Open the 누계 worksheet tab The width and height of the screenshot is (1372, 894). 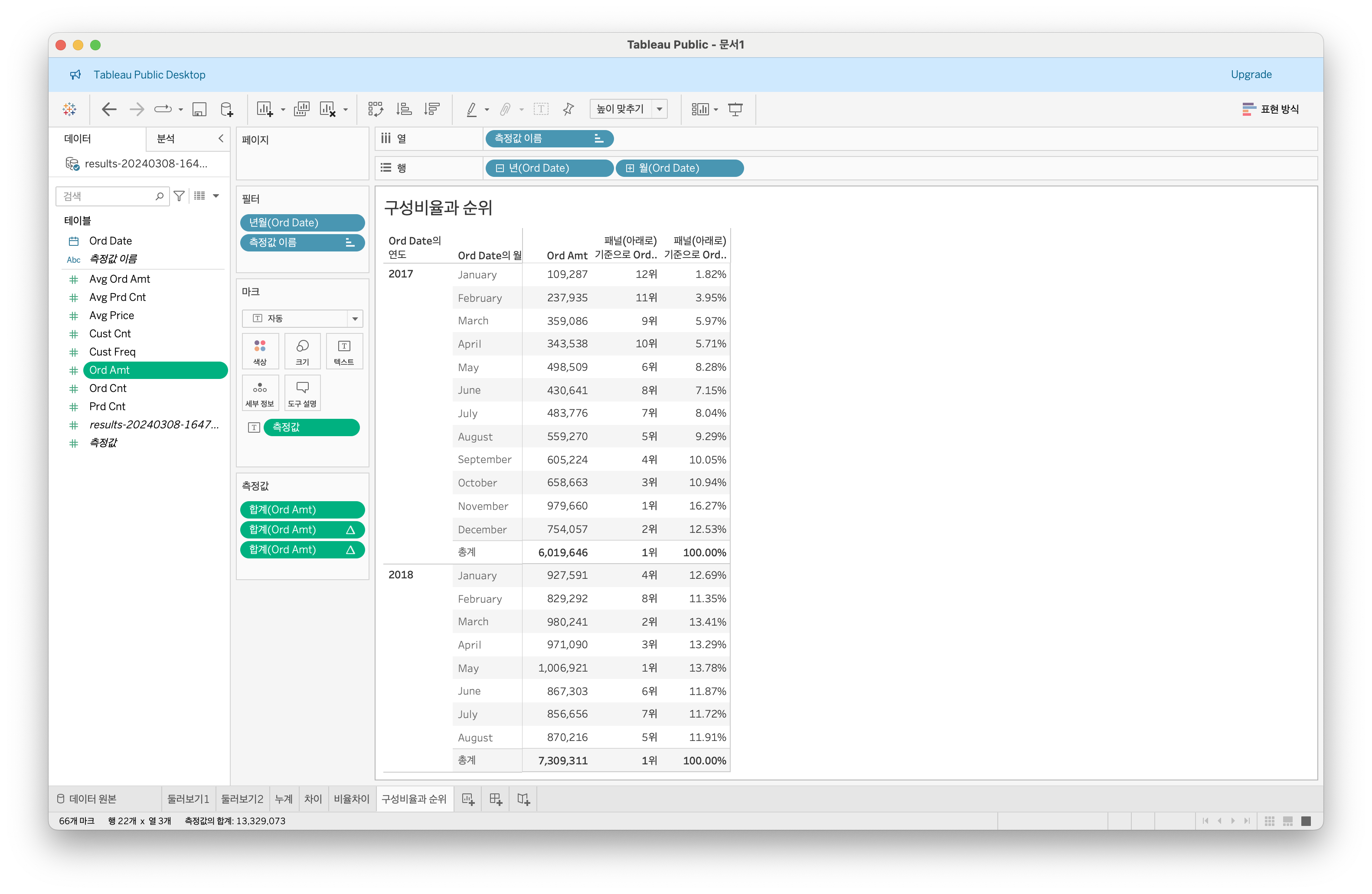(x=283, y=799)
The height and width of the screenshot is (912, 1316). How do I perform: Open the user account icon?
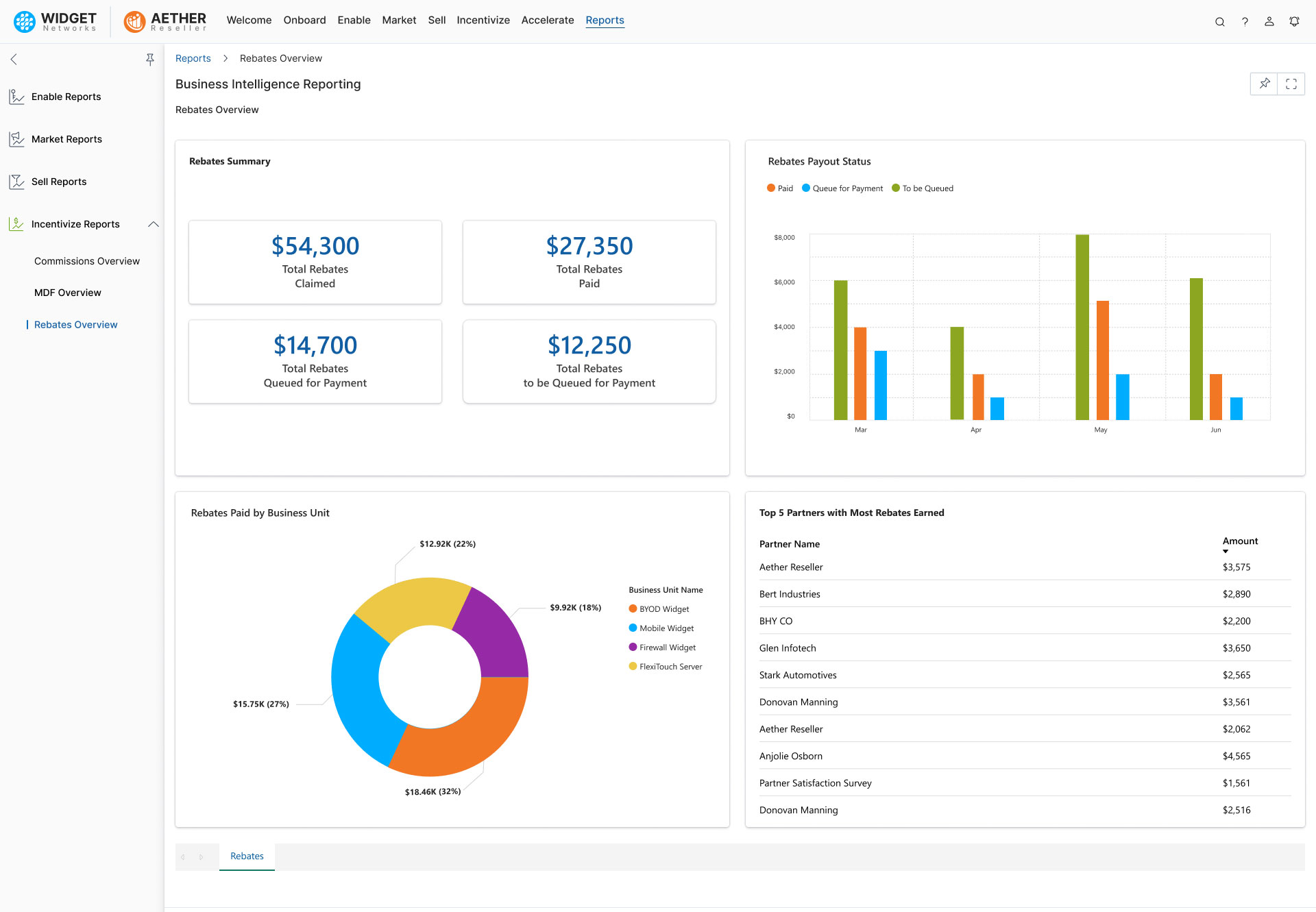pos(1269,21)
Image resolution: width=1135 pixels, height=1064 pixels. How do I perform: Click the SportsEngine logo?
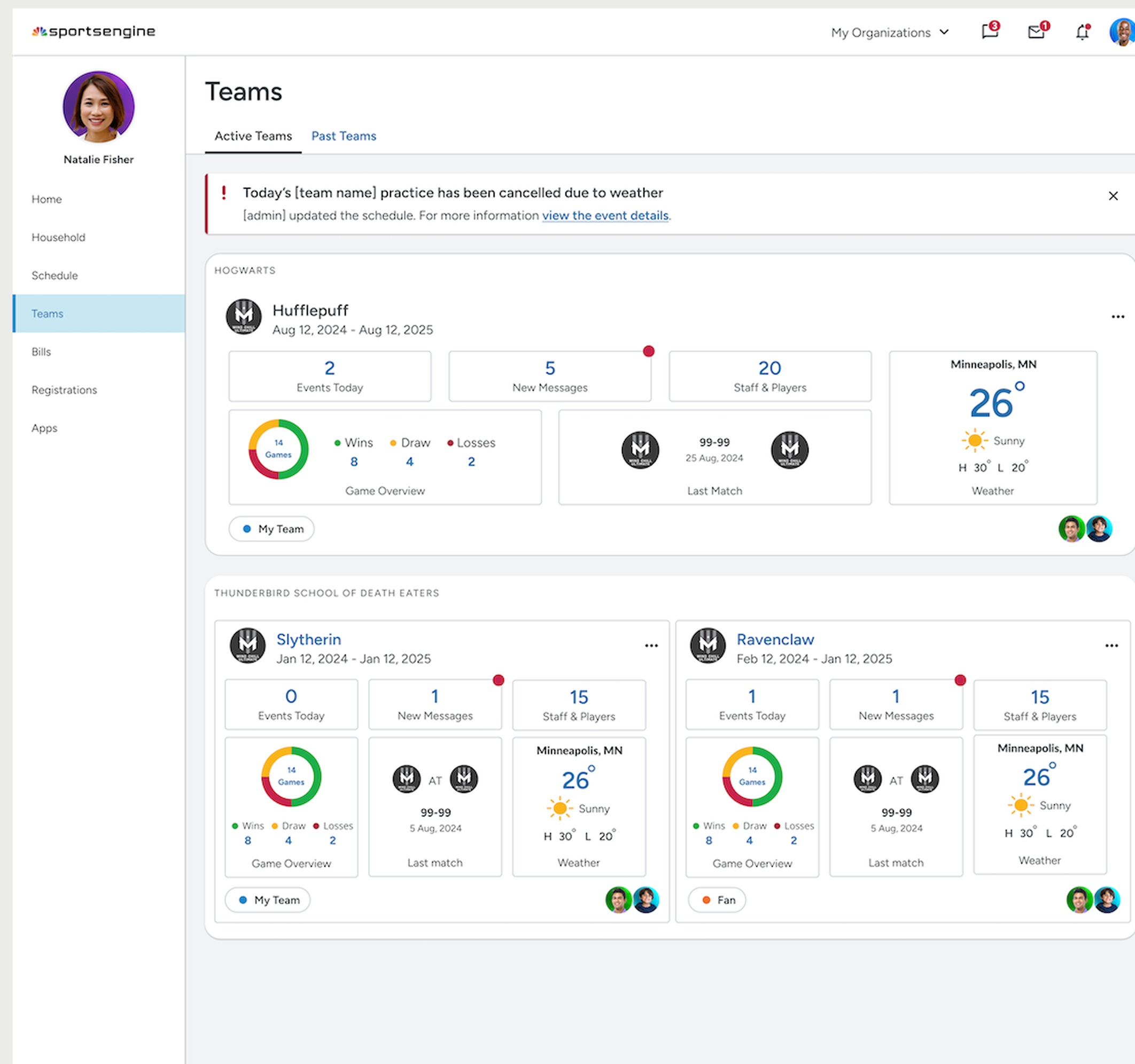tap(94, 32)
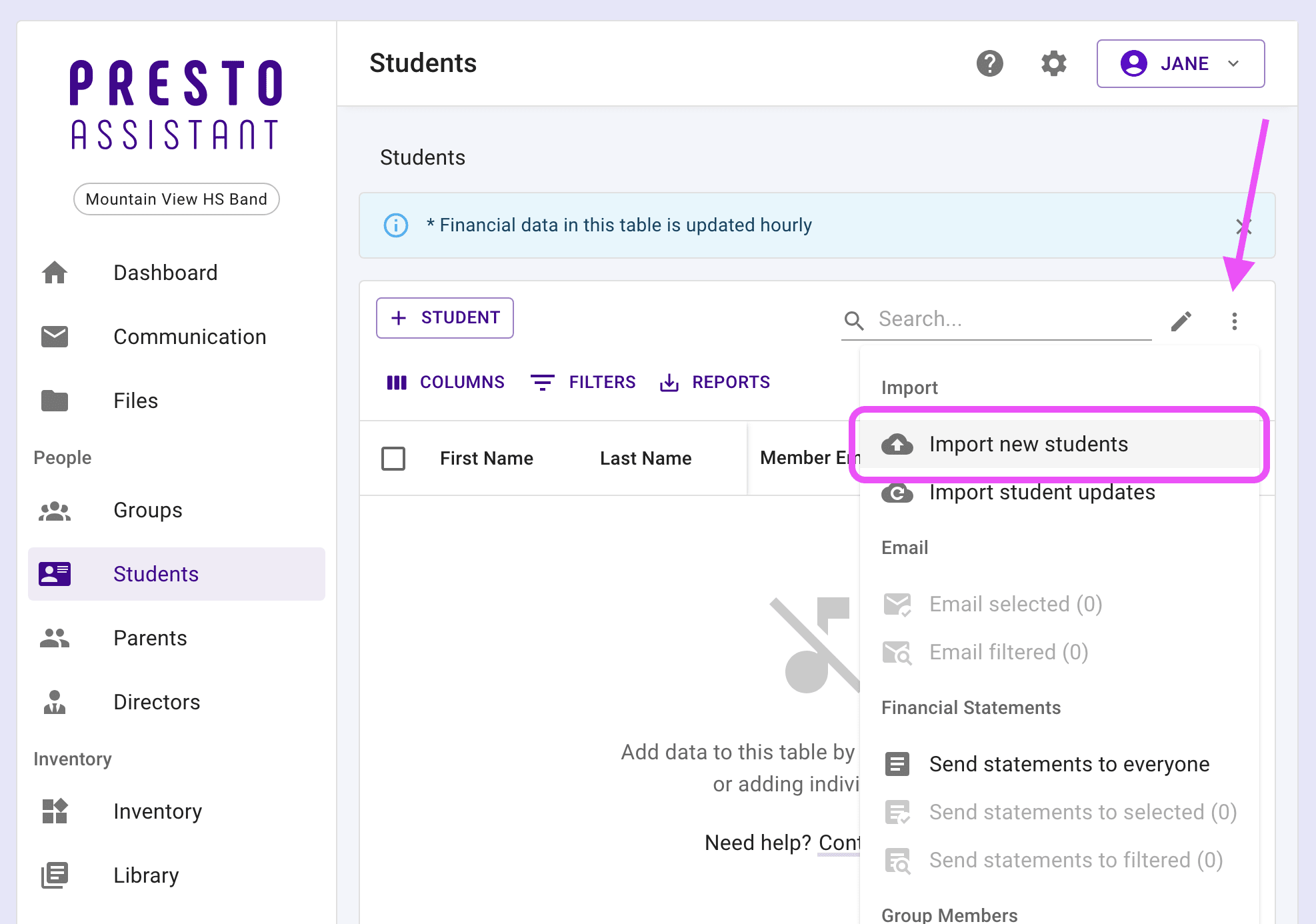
————
What the exercise asks :: Every line from the one containing "The height and" through the last line of the records is to be reproduced exactly, with pictures left out and nothing else given.

Task answer ::
The height and width of the screenshot is (912, 1316). How do I perform: Open the user account icon?
pos(1269,21)
Image resolution: width=1135 pixels, height=1064 pixels. How do I perform: Click the SportsEngine logo?
tap(94, 32)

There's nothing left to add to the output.